Immunoelectron microscopy analysis of brain tissue sections and rat-specific sandwich ELISA allowed the localization of interleukin-1β (IL-1β) immunoreactivity in the mitochondria and cytosol of neocortical tissue preparations from the brain of naive, untreated, rats and rats receiving a single daily injection into one lateral cerebral ventricle (i.c.v.) of bovine serum albumin (BSA; 100 ng/day) for seven consecutive days. Interestingly, seven days i.c.v. treatment with the HIV-1 coat protein gp120 (100 ng/day) enhances IL-1β immunoreactivity in the cellular fractions studied.

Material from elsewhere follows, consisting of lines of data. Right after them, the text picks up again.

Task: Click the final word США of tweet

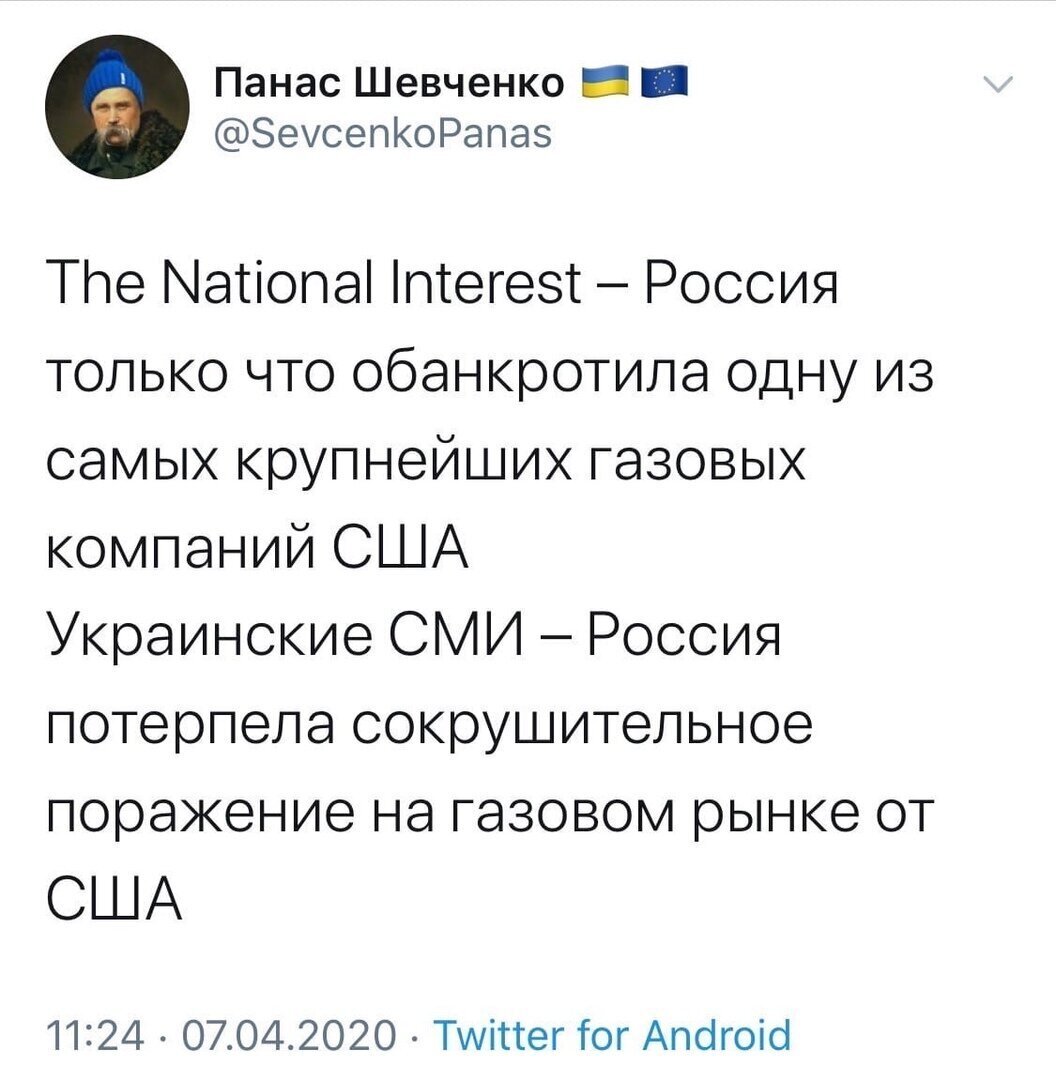Action: (114, 899)
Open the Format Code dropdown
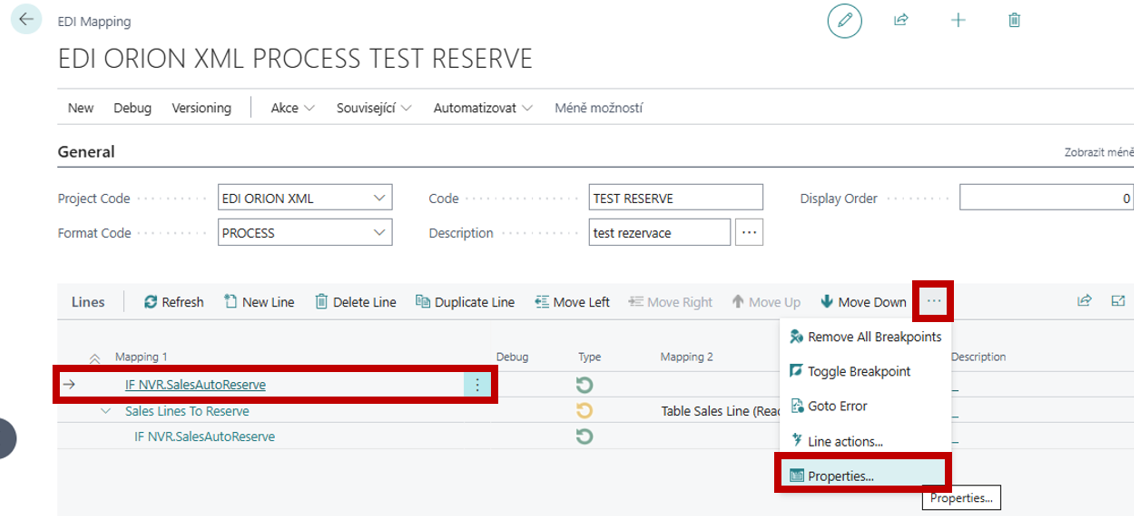The image size is (1134, 516). pos(379,233)
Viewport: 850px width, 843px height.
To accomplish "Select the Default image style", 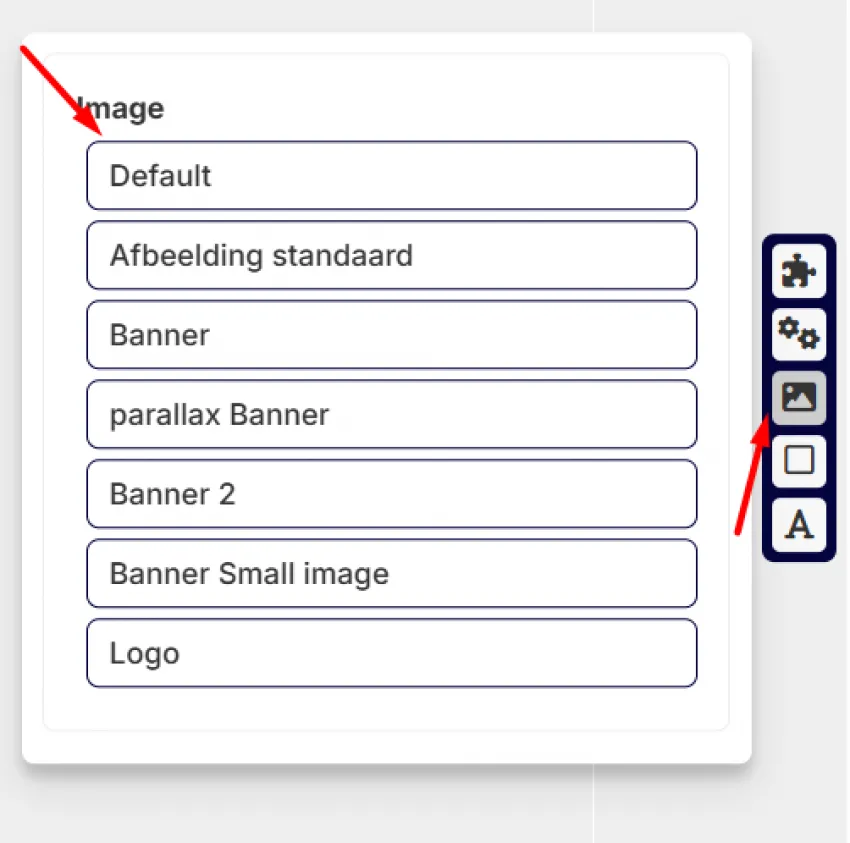I will click(391, 175).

Elevation of mitochondrial immunoreactive IL-1β levels seems to originate from the conversion operated by the interleukin converting enzyme (ICE) of mitochondrial pro-IL-1β; in fact, IL-1β increases reported in the ELISA experiments were paralleled by a decrease of the mitochondrial pro-IL-1β 31-kDa band in conjunction with enhanced expression of the p20 component of activated ICE. In conclusion, the present results demonstrate that gp120-enhanced neocortical expression of IL-1β originates, at least in part, from in situ cleavage of mitochondrial pro-IL-1β and suggest that this, together with the central role of the mitochondrion in the expression of programmed cell death, may be important for apoptosis induced by the viral coat protein in the brain of rats.